Il programma della serata prevedeva l’esecuzione del Quartetto per archi in la maggiore, op. 18 n. 5 e del Quartetto per archi in si bemolle maggiore, op. 130.
Il primo appartiene alle sei composizioni che segnarono l’esordio di Beethoven in tale ambito cameristico, scritte fra il 1798 ed il 1800, su commissione del principe Lobkowitz, che fu anche il dedicatario.
Al momento della pubblicazione, avvenuta nel 1801, l’editore viennese Mollo, per una scelta puramente commerciale, pubblicò i brani in due gruppi da tre, e seguendo un ordine diverso da quello cronologico (in quanto il Quartetto n. 1 in si bemolle maggiore era stato completato dopo il n. 3 in re maggiore).
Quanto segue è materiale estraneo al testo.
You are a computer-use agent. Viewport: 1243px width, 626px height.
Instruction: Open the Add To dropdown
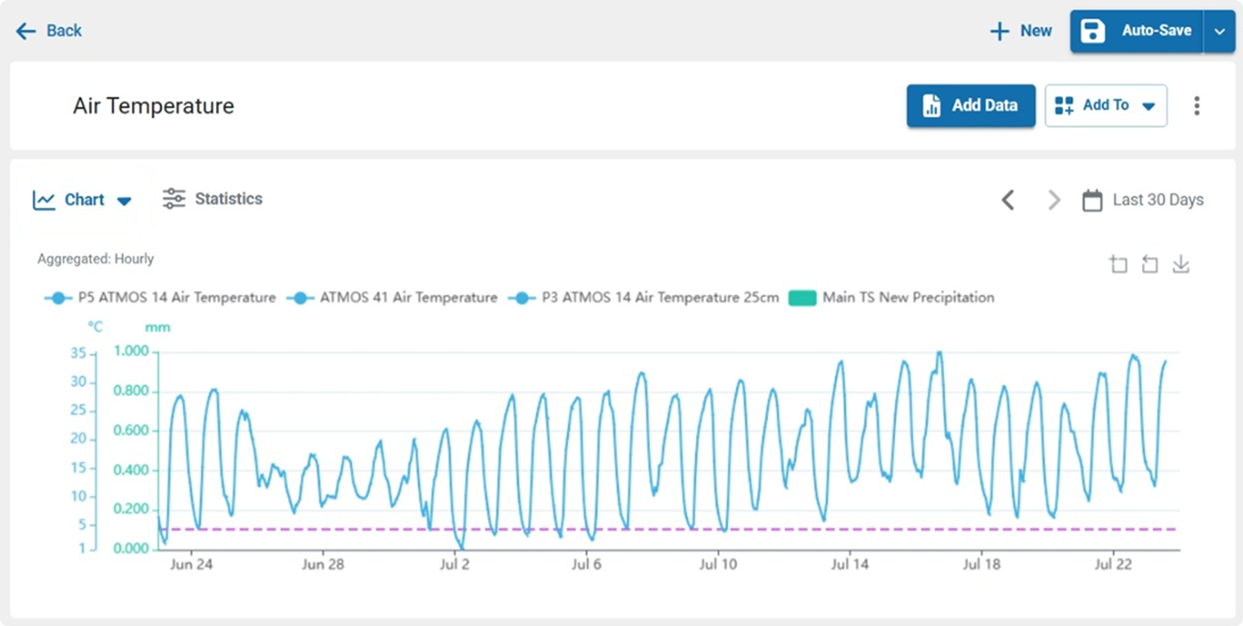point(1106,106)
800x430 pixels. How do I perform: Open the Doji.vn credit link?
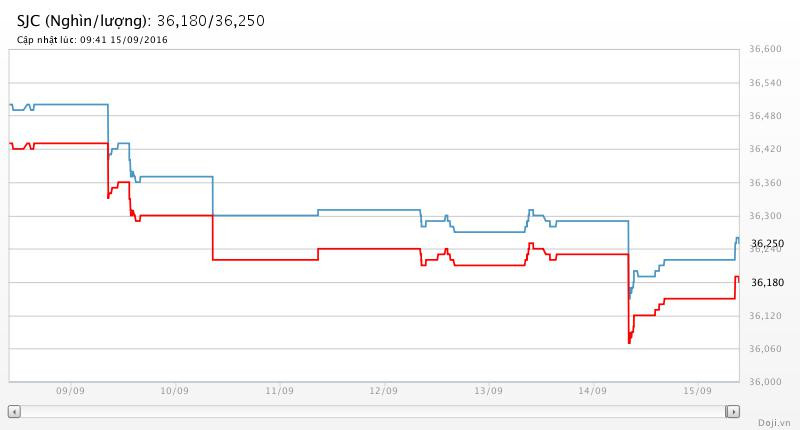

Dal punto di vista stilistico, l’intera raccolta venne logicamente influenzata da autori che avevano fornito un apporto decisivo al genere, quali Mozart e Haydn, pur se già si intravedono le future strade che Beethoven avrebbe percorso.
Riguardo al Quartetto in si bemolle maggiore, op. 130, esso venne completato nel 1825, e si colloca quindi nella produzione conclusiva del musicista.
Il pezzo, che rientra fra i brani scritti su commissione del principe russo Nikolay Borisovich Galitzin, per la suddivisione in sei movimenti e per la notevole complessità dell’insieme, è ancora oggi argomento di accese dispute fra i musicologi e non va inoltre dimenticato come, nella versione iniziale, il finale fosse stato affidato ad una Grande Fuga, dalle dimensioni monumentali (divenuta una composizione a sé stante e pubblicata nel 1827 come op. 133), che venne sostituita nel 1826, con un più breve Allegro in stile ungherese, composto da Beethoven pochi mesi prima di morire.
Veniamo, quindi al concerto, che ha visto il Quartetto Gagliano, formato da Carlo Dumont e Sergio Carnevale (violini), Luciano Barbieri (viola) e Manuela Albano (violoncello), eseguire con grande bravura e notevole affiatamento due composizioni molto diverse fra loro, in un ambiente contraddistinto da una splendida acustica, facendo percepire al pubblico (molto attento e partecipe, presente in numero purtroppo obbligatoriamente limitato), la progressiva maturazione di Beethoven ed il suo decisivo contributo al quartetto per archi.
Ricordiamo, infine, la breve e piacevole descrizione del programma, da parte del noto musicologo Massimo Lo Iacono, che ha preceduto la bella serata musicale, e diamo appuntamento al sesto e conclusivo concerto, che dovrebbe tenersi il prossimo mese in una sede ancora da definire.